14 Gedanken zu „Wegweisende Gerichtsentscheidung: Facebook-Like endlich entschärft?

  1. danke für den beitrag, das zeigt doch, dass auch richter manchmal am puls der zeit sind. bei jeder bewertung sollte man sich doch fragen, was der handelnde beabsichtigt. auch wird es zeit, dass man juristisch das www genau betrachtet und das viele maßnahmen kurzfristig und undurchdacht sind. ein like setzt man schnell, genauso wie man hin und wieder mündlich spontan unternehmen empfiehlt.

  2. Also diese Entscheidung entspricht m.E. nicht der „Verkehrsauffassung“, im Übrigen wohl auch nicht der von Facebook selber. Haben sich die Richter mal das eigene Urteil durchgelesen? Da wird die ganze Zeit von einer „Gefallensäußerung“ gesprochen, die keine Gefallensäußerung sein soll, weil nur „Gefällt mir“ auf dem Knopf steht?
    Man schaue in den Duden:
    „gefallen
    starkes Verb – 1. jemandes Geschmack, Vorstellung, Erwartung entsprechen; …2. sich in selbstgefälliger Weise durch …3. sich etwas gefallen lassen“
    Das ist grammatikalische Auslegung erstes Semester. Vom hochgestellten Daumen ganz zu schweigen. Im Übrigen gibt es in Facebook durchaus das neutrale Mitteilen von Informationen über den button der als solcher aus bezeichnet wird. Nämlich das „Teilen“ Plugin….

  3. Interessanter Gedanke, Moritz. Ich kann nicht beurteilen inwiefern Gerichte nach Lage des Dudens urteilen. Allerdings ist „Teilen“ aus der Marketingperspektive die stärkere Gefallensäußerung, weil es mit einer unmittelbaren Weiterleitung des Inhalts verbunden ist. Der virale Effekt, auch der Einfluss auf den Edge-Rank innerhalb Facebooks sind größer. „Gefällt mir“ ist so gesehen nur eine holprige Übersetzung von „Like“. Vielleicht sollte „Geht so“ auf dem Button stehen 😉

  4. Das Urteil ist m.E. nicht richtig. Die Weiterleitung auf eine FanSeite oder Gewinnspiel ist ein Akt der hier durch Zaehlung dokumentiert wird.

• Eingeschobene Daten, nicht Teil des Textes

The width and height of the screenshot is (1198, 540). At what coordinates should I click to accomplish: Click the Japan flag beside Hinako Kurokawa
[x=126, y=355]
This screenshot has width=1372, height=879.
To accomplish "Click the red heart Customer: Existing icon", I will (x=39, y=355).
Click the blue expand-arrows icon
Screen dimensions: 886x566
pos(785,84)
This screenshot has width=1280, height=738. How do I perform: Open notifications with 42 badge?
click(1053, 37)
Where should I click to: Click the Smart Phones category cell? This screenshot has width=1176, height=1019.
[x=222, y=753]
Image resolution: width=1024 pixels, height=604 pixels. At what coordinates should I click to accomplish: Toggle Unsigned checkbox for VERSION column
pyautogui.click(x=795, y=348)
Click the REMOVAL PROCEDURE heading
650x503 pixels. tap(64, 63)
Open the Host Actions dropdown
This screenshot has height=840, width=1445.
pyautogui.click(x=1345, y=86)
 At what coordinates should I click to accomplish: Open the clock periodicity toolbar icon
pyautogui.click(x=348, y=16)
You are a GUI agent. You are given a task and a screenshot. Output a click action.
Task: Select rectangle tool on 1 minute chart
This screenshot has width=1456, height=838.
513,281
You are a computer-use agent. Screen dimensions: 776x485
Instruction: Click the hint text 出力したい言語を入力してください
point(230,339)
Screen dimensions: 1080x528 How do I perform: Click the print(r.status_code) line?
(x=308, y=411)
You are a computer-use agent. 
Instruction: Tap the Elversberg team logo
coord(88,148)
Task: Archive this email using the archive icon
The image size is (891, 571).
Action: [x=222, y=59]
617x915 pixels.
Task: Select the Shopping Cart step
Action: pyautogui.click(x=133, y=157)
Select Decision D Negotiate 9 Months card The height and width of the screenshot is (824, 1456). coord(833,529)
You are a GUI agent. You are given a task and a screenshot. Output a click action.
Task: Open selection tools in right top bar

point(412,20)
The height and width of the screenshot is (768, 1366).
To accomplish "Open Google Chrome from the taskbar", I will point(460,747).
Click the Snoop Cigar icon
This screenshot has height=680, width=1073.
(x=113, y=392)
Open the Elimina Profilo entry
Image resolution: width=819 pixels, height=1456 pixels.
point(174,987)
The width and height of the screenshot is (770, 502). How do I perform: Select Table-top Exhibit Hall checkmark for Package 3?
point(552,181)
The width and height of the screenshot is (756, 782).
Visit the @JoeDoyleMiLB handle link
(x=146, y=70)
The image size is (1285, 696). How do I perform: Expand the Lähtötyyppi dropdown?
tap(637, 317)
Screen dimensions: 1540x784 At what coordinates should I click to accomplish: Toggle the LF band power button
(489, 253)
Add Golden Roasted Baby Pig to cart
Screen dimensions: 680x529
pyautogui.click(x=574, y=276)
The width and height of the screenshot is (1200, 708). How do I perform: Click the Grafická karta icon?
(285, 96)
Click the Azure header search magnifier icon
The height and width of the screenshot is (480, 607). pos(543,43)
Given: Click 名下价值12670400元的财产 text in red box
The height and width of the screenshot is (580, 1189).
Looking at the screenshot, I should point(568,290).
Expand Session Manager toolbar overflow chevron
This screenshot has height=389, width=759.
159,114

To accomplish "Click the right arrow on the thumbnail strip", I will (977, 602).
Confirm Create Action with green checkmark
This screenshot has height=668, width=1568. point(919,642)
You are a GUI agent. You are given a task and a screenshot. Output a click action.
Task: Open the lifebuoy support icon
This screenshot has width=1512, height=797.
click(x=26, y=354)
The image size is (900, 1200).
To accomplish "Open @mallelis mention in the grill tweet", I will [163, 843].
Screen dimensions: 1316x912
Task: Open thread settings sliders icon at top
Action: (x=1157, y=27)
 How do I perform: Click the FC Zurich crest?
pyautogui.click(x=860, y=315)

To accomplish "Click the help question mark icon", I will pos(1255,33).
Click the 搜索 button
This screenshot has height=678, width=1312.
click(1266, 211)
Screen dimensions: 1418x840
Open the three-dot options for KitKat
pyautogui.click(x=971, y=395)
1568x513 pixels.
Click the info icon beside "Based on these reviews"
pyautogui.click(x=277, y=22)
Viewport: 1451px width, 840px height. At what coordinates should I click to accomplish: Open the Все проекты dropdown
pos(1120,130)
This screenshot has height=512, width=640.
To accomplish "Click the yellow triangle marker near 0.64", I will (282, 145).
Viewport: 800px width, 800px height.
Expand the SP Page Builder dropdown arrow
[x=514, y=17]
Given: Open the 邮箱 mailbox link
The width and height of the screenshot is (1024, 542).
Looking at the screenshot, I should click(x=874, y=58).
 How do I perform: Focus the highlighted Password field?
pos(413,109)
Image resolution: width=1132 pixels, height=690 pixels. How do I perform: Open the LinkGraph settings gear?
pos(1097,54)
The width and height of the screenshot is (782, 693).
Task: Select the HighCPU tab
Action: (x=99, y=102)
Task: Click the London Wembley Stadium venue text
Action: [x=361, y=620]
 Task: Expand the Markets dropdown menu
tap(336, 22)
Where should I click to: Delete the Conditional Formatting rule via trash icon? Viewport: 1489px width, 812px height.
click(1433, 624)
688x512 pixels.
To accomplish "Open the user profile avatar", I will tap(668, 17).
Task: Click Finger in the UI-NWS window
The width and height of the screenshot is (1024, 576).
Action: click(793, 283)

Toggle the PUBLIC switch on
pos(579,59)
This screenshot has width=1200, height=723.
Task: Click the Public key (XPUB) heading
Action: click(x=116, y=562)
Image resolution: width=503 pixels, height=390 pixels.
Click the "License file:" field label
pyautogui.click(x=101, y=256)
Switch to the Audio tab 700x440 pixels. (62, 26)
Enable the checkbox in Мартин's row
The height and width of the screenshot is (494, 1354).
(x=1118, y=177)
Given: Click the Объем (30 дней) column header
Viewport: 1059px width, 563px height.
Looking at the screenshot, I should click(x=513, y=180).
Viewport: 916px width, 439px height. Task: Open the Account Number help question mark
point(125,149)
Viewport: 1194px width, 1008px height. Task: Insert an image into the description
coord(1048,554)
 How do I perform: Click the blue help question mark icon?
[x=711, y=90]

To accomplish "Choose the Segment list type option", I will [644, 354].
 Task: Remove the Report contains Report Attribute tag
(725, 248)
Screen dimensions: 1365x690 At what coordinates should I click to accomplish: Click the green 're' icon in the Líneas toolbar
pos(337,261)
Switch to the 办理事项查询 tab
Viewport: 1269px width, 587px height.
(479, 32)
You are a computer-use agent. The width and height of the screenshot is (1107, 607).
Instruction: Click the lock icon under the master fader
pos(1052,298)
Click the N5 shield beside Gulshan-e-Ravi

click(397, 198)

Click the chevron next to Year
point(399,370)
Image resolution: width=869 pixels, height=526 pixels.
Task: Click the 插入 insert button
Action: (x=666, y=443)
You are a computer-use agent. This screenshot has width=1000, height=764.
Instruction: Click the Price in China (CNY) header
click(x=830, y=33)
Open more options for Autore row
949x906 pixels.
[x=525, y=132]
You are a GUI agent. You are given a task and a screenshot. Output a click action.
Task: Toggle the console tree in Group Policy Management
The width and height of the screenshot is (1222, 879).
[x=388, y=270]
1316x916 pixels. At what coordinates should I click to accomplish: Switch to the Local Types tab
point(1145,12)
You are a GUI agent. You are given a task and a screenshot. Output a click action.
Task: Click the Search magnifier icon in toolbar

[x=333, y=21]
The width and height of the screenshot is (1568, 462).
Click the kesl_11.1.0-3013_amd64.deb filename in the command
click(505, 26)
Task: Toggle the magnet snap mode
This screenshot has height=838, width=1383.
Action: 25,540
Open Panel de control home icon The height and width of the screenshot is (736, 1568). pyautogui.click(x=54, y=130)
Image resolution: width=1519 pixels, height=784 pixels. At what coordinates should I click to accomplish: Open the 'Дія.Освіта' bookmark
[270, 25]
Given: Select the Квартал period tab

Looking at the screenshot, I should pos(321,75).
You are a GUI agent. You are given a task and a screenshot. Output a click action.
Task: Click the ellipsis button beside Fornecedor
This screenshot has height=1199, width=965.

    Die Geschaeftspraxis der „LIKE“-Button hingegen ist sehr wohl als positive Empfehlung zu verstehen.

    Die Zahl der Likes von Politikern, Unternehmern und Werbekampagnen aller Art werden SELBSTVERSTÄNDLICH als Zahl positiver Empfehlungen geführt.

    Etwas anderes anzunehmen ist entweder blind oder unehrlich.

    Die korrekte Bezeichnung solcher Buttons sollte folgerichtig „Weitergeleitet“ oder „Neugierig“ oder „Interessiert“ lauten, aber in keinem Fall „LIKE“, wenn der Nutzer keine Chance hat auf andere Weise festzustellen, worum es eigentlich geht.

  5. Interessant finde ich die Auswirkungen auf das Gewinnspiel-Thema. Danke auch an Mathias Priebe für den Querverweis zur Facebook-Developers-Page in seinem Kommentar. Dass die Gerichte dem Like-Button „keine große Bedeutung beimessen“ finde ich insofern witzig, weil das die SEOs dieser Welt vermutlich anders sehen 😉

  6. Ich finde die Entscheidung sehr positiv.